Sir James E. Smith, President of the Linnaean society, gave a lecture to a meeting of the Horticultural Society on 2nd March 1819 entitled “Directions for raising ferns from seed as practiced by Mr Henry Sheppard of Liverpool”.
Smith also commented that Henry had obtained two plants of a very rare fern by using seeds brushed from a specimen in the herbarium, originally from Dr John Reinhold Forster’s collection, now belonging to the botanic garden and perhaps 50 years old! Henry gave Smith around 60 pots of different ferns that he had raised from seed.
Henry was elected a Fellow of the Linnaean Society of London in 1827 as he was “well acquainted with botany and cannot be too highly spoken of for his vanity of manners and kindness in imparting information to all who desire it.”
When the famous “Gardeners’ Chronicle” was created in April 1841, Henry is among the listed Professors, Dukes, Lords and Earls who have promised to contribute!
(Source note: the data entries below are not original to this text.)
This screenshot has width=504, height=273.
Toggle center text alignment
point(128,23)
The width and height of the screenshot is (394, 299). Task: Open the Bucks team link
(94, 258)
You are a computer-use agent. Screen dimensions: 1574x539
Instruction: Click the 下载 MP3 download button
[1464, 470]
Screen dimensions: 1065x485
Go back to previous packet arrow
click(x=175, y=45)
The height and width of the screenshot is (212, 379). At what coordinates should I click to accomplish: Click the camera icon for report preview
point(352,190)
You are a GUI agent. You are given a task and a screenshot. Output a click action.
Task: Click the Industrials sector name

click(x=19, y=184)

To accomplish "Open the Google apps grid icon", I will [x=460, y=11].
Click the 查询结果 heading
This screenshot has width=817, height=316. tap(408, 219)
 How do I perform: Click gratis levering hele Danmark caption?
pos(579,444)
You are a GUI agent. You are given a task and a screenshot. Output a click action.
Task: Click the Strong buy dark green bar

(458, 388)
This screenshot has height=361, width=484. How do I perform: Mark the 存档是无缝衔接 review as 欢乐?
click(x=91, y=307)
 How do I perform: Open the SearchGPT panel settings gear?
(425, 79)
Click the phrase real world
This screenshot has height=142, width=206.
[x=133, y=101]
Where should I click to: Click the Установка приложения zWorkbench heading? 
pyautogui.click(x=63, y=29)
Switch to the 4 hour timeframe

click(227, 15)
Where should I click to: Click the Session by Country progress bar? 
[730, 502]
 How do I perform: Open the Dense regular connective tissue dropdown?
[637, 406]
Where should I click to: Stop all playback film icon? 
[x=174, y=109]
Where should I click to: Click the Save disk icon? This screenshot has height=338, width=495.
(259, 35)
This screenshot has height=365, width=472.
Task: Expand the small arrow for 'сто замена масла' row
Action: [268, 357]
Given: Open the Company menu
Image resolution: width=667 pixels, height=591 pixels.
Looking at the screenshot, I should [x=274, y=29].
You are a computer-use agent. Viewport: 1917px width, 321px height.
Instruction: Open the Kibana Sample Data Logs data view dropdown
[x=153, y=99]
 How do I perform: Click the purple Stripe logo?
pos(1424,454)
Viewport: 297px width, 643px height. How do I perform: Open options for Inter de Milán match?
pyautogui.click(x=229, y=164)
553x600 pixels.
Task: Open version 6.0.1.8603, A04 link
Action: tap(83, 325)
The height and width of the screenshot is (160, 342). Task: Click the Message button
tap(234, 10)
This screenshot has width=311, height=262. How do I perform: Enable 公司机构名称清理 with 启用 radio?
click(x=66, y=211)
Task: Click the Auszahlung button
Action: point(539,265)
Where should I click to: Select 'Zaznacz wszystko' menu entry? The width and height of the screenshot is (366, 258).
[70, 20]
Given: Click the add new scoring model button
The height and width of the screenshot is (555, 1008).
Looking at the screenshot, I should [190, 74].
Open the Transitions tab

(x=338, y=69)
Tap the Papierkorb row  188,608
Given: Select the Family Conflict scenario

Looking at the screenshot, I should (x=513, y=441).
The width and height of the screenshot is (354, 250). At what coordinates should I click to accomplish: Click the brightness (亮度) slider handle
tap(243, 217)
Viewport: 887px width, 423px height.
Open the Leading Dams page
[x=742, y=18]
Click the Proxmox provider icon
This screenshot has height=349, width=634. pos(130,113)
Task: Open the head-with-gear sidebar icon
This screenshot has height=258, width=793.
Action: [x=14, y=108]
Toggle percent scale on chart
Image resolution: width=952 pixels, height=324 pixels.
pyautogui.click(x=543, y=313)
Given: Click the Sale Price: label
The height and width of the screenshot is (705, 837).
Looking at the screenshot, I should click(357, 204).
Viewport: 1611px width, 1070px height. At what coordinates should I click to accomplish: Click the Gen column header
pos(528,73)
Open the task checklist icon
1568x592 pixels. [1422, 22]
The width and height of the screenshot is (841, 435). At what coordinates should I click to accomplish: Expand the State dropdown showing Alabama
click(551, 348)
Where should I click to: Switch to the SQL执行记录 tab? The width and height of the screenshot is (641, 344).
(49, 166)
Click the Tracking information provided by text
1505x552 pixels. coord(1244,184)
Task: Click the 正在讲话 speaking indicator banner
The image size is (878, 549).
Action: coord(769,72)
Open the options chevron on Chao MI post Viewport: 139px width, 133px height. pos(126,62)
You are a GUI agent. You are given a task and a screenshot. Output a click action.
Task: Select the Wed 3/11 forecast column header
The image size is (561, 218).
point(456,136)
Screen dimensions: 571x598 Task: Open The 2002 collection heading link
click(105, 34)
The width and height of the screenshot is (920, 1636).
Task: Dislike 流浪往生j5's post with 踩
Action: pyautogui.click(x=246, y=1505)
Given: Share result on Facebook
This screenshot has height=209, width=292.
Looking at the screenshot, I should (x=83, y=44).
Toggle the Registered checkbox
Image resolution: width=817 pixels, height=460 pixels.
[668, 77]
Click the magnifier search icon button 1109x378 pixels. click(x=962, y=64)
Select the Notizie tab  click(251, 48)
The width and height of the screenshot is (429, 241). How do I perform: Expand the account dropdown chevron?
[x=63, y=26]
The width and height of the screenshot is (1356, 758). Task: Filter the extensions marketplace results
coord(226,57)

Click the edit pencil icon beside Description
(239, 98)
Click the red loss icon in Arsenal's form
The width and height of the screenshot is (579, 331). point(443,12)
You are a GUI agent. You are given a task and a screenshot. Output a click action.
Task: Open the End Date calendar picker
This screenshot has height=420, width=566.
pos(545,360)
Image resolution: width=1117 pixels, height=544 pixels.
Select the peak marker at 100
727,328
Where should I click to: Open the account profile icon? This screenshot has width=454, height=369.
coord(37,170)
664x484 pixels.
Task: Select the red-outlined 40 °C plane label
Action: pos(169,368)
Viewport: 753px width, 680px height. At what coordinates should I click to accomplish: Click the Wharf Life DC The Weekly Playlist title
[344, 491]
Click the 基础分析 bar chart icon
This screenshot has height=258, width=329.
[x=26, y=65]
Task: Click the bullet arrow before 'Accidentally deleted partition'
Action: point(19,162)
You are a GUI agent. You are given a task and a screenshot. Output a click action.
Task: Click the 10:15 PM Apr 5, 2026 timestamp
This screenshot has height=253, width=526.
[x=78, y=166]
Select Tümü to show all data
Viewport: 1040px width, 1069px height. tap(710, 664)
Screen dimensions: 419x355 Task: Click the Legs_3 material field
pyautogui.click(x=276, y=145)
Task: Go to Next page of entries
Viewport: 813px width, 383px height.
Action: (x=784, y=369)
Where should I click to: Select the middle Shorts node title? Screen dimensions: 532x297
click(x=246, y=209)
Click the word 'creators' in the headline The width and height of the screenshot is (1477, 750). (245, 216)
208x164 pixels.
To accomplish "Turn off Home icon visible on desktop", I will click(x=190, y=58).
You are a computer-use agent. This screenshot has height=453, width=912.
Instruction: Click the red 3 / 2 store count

Henry Shepherd died on 14 January 1858 at the Botanic Garden Lodge, in his 74th year. His obituary in the Liverpool Mercury stated “Mr Henry Sheppard was assistant to his uncle [sic] from an early period of the formation of the Gardens and had been connected with them for nearly half a century, having on the death of Mr John Shepherd (more than 20-years ago) become Curator and filled the office up to the period of his death. He was mostly known in connection with the Gardens as a first-class botanist. Not having the varied qualities of his predecessor, his pursuits were, as his life, unostentatious and without show. He will be remembered by many of the visitors as a kind and obliging gentleman, and his loss will be felt by the Corporation, who had in him a diligent and faithful servant, and society one of her good and useful men.”